Minimnya Upaya Memperjuangkan Tukin di Sulawesi Utara: Takut Bersuara atau Terlalu Nyaman?

oleh -422 Dilihat

Wanua.id – Isu mengenai tunjangan kinerja (tukin) bagi dosen di Indonesia sudah lama menjadi perbincangan hangat, namun di Sulawesi Utara, upaya memperjuangkannya masih terasa minim. Sementara daerah lain di Sulawesi, seperti Sulawesi Selatan dan Sulawesi Tenggara, sudah menunjukkan langkah lebih progresif dalam memperjuangkan hak tersebut, di Sulawesi Utara gerakan untuk mengatasi persoalan tukin terkesan lambat.

Hal ini menjadi perhatian banyak pihak, termasuk Dr. Fatimah S.Si., MP, seorang pengamat pendidikan dari Asosiasi Dosen dan Akademisi Seluruh Indonesia (ADAKSI), yang mengingatkan bahwa dosen memiliki hak tukin yang belum dibayarkan. “Dosen berhak mendapatkan tukin sejak 2020 sesuai dengan Permendikbud Nomor 49 Tahun 2020, namun kenyataannya masih ada yang terabaikan,” ujar Dr. Fatimah dalam diskusi Misteri Penundaan Tunjangan Kinerja 60.000 Dosen Selama 5 Tahun pada 18 Januari 2025.

Dengan adanya kebijakan yang tertunda, banyak dosen yang merasa hak mereka belum dipenuhi, yang seharusnya dapat meningkatkan kesejahteraan mereka serta kualitas pengajaran dan riset di perguruan tinggi. Namun, di Sulawesi Utara, pergerakan untuk memperjuangkan tukin ini terkesan kurang berkembang. Beberapa pihak bertanya-tanya, apakah ini disebabkan oleh ketakutan untuk bersuara atau justru rasa nyaman dengan keadaan yang ada.

Perguruan tinggi negeri di Sulawesi Utara, seperti Universitas Sam Ratulangi (Unsrat), Universitas Negeri Manado (Unima), Politeknik Negeri Manado (Polimdo), dan Politeknik Negeri Nusa Utara (Polnustar), memiliki peran besar dalam pengembangan pendidikan tinggi di wilayah ini.

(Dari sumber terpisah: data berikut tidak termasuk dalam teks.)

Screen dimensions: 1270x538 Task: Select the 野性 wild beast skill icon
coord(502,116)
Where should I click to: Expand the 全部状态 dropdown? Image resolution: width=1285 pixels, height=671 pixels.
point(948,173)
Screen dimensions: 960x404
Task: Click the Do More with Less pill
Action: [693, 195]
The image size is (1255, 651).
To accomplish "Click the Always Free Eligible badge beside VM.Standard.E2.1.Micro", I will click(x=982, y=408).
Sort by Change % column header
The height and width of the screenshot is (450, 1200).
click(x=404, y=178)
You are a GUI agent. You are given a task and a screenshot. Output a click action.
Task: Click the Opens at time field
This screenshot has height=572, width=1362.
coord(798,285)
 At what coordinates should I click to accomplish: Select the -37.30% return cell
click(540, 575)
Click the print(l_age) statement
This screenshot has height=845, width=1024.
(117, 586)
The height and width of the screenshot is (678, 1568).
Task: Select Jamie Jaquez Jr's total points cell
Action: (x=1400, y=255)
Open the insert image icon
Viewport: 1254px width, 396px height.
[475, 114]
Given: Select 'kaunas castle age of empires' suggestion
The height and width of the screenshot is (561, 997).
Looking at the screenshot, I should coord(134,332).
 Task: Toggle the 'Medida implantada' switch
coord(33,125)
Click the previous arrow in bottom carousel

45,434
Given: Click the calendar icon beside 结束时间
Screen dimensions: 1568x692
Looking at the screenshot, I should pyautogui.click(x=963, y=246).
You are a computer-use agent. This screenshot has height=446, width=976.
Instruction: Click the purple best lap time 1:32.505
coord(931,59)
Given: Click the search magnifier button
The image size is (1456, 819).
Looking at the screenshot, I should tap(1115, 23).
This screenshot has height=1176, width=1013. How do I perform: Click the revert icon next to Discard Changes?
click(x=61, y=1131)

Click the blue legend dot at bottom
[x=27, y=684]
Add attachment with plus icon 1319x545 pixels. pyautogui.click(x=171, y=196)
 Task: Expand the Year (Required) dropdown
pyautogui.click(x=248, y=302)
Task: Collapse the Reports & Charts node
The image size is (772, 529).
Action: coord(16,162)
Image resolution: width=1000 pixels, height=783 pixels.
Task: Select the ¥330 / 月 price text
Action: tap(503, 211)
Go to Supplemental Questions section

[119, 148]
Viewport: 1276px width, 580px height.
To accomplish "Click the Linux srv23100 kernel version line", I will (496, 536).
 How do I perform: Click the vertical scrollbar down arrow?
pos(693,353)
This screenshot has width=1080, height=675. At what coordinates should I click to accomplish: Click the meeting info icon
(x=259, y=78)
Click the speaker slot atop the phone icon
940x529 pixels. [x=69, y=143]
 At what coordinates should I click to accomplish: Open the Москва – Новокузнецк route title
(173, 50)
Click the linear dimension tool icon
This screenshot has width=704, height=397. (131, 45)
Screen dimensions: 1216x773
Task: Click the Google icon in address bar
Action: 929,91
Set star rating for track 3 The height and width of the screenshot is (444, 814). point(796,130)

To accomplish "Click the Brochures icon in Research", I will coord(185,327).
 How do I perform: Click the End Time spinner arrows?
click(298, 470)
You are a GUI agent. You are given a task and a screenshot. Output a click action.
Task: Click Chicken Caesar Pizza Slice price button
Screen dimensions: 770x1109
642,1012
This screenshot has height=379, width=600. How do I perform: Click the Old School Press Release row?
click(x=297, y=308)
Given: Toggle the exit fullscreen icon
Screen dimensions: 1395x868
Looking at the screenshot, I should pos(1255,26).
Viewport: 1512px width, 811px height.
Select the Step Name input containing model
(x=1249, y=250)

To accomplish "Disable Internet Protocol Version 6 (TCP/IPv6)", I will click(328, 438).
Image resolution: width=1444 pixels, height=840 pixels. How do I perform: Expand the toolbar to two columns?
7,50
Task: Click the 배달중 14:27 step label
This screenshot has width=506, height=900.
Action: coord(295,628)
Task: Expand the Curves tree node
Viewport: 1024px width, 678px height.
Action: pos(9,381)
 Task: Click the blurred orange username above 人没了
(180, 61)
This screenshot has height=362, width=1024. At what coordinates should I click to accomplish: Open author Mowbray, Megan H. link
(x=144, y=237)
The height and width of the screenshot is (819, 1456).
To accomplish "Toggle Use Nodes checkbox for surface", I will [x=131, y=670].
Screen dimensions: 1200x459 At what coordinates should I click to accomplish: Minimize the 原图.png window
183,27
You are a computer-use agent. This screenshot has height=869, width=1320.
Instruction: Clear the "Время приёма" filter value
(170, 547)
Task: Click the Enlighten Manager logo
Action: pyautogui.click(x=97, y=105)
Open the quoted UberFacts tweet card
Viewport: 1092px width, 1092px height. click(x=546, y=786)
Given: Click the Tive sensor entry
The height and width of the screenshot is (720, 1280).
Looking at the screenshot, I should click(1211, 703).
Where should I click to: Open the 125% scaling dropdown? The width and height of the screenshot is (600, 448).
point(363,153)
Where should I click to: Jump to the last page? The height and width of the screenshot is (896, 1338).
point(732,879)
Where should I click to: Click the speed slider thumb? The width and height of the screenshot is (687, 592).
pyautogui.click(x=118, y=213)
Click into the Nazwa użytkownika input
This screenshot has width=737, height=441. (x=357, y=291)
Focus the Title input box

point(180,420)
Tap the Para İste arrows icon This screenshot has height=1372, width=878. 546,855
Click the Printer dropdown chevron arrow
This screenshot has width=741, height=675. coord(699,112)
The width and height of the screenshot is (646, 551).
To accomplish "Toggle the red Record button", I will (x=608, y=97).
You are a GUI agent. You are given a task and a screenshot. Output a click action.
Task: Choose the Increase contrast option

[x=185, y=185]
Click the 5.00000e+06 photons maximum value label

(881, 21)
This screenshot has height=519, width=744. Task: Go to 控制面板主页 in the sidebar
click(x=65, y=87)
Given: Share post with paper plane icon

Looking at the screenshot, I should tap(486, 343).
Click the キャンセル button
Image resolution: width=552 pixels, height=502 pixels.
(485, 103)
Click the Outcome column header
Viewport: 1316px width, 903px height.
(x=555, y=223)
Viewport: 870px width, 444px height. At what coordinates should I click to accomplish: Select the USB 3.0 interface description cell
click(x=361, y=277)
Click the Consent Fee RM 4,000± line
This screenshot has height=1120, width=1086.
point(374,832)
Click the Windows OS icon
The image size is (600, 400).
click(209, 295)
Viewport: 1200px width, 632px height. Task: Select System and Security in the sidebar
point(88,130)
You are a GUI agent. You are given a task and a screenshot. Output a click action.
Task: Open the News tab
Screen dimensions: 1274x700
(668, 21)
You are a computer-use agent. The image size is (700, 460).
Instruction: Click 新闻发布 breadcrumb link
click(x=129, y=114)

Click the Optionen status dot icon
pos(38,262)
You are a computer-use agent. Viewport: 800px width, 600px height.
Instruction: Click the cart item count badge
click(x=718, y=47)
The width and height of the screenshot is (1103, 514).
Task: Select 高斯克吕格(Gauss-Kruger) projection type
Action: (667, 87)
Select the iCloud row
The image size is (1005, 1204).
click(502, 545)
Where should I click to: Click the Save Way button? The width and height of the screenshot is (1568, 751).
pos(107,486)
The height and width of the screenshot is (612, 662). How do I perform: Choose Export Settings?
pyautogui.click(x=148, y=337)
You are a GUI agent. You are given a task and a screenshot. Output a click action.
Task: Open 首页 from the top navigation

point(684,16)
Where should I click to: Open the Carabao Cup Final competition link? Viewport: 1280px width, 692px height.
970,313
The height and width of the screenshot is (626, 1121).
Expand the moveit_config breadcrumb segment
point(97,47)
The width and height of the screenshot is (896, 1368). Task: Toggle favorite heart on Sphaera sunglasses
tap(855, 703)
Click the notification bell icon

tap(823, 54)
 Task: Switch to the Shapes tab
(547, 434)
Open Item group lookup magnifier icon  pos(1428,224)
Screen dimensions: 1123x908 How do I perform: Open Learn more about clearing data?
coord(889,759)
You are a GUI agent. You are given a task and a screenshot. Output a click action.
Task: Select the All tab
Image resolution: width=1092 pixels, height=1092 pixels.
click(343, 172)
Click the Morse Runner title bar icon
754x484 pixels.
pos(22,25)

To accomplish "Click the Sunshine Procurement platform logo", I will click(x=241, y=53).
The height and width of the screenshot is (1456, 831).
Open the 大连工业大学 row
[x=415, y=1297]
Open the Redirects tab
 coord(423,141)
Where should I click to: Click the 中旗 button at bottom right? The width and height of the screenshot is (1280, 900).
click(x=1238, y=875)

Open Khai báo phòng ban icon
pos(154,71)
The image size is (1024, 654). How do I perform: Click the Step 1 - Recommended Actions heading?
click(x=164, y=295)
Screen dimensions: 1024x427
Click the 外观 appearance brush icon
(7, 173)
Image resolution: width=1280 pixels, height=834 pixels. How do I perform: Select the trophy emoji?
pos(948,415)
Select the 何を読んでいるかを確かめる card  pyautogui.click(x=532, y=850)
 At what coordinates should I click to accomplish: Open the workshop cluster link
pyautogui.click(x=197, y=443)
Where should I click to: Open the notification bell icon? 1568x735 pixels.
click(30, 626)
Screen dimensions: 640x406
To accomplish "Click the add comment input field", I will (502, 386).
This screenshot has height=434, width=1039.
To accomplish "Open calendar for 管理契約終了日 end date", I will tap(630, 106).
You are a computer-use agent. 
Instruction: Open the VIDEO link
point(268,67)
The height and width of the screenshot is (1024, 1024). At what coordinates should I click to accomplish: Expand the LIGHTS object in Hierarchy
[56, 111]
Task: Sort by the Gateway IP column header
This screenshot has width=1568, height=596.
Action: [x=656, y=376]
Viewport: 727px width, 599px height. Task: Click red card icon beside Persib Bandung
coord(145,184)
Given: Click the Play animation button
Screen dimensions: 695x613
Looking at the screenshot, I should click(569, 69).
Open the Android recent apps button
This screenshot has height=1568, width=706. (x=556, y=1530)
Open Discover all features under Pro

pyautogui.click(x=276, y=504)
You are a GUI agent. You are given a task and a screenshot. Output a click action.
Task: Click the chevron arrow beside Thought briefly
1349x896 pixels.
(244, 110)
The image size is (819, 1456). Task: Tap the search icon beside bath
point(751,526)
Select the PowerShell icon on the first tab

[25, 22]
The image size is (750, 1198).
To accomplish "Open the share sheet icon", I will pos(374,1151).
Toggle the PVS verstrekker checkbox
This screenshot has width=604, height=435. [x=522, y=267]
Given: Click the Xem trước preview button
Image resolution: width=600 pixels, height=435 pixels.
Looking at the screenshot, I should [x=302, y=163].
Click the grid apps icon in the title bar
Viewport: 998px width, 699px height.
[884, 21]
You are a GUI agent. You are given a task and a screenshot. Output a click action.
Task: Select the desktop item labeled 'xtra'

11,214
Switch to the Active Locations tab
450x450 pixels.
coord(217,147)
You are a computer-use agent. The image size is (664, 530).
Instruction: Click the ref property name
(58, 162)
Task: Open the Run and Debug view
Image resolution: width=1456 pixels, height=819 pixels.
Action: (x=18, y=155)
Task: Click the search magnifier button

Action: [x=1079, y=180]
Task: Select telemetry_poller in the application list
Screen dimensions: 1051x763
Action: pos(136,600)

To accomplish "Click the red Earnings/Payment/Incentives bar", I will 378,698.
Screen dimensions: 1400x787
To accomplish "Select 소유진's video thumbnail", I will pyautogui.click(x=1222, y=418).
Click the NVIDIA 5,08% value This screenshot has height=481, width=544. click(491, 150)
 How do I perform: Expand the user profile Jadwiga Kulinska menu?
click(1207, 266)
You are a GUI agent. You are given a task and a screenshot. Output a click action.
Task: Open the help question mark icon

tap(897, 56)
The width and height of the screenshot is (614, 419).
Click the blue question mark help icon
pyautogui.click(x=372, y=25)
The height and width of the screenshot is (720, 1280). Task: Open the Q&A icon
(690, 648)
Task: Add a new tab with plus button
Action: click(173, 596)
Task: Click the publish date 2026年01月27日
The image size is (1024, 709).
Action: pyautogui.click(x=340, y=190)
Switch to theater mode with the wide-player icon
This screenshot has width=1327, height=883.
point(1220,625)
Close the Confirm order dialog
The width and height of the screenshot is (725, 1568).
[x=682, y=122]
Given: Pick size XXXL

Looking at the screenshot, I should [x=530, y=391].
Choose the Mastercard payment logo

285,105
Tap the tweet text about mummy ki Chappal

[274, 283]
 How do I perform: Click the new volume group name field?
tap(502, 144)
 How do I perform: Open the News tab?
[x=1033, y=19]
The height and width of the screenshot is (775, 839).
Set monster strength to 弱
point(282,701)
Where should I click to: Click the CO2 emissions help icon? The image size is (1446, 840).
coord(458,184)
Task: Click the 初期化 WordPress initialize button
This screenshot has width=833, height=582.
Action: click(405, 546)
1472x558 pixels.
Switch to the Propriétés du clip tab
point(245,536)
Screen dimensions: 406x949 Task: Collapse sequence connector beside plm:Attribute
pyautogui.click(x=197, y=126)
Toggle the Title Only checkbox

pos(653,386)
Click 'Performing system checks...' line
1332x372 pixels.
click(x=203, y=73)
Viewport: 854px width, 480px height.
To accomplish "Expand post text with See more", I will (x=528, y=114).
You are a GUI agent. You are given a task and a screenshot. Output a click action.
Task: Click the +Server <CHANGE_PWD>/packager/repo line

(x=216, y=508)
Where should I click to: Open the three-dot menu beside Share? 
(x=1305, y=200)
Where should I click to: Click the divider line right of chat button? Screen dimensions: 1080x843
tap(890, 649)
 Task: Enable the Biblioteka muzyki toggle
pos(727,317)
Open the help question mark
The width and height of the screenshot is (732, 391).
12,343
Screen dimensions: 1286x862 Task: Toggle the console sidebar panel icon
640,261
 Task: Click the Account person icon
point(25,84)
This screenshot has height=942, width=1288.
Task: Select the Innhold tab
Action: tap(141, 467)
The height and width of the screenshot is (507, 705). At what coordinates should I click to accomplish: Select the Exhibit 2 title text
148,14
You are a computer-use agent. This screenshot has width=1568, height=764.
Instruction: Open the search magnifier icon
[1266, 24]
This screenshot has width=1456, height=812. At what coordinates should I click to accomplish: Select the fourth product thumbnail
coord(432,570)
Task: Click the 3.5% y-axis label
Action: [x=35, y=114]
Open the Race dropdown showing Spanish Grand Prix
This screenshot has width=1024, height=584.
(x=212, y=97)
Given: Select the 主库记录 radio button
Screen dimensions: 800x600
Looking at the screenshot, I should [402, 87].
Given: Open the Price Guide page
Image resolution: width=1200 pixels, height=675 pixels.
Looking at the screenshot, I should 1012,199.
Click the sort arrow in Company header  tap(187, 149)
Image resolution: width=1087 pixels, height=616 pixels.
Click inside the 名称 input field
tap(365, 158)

Namun, jika kebijakan tukin terus diabaikan, bukan tidak mungkin kualitas pendidikan dan kesejahteraan tenaga pendidik di perguruan tinggi tersebut akan terpengaruh.

Ketidakpedulian terhadap hal ini bisa mengindikasikan bahwa ada perasaan aman atau nyaman dengan status quo, meski hak-hak yang seharusnya diterima belum dipenuhi. Sebuah sinergi antara pemerintah daerah, perguruan tinggi, dan komunitas akademik sangat dibutuhkan untuk mendorong gerakan yang lebih progresif dalam memperjuangkan hak tukin.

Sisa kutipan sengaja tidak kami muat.